THE PROBLEM:
Pick every line from the data that holds the word "will".

RECORDS FOR THE EXERCISE:
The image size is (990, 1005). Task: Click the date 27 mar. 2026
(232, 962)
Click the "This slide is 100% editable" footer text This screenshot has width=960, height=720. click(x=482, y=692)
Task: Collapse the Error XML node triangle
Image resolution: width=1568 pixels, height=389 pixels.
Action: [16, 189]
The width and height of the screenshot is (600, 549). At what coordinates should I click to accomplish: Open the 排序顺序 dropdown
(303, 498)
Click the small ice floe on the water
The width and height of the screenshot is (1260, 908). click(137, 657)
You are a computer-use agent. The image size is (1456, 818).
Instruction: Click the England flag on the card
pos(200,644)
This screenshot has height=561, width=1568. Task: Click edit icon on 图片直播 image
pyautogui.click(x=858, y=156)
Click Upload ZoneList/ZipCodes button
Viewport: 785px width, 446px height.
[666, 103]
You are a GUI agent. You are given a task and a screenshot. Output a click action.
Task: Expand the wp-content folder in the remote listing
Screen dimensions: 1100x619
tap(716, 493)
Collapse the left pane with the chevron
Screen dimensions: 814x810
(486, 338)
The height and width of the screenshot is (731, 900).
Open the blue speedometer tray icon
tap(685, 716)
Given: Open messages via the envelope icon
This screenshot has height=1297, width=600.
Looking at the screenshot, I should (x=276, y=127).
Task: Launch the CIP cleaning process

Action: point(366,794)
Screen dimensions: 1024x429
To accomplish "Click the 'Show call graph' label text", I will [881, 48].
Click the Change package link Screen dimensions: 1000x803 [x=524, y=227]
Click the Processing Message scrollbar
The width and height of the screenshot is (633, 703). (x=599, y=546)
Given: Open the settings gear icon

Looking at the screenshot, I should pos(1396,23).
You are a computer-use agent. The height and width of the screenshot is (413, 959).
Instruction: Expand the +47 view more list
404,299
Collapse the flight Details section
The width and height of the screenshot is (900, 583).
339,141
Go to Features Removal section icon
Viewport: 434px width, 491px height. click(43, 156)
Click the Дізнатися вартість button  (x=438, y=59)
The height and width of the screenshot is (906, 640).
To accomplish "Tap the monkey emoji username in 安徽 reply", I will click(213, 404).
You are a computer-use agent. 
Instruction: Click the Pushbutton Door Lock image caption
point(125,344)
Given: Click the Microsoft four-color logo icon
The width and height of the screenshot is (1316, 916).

ANSWER TO THIS TASK:
To accomplish "Click the 'Show call graph' label text", I will [881, 48].
To accomplish "Tap the monkey emoji username in 安徽 reply", I will click(213, 404).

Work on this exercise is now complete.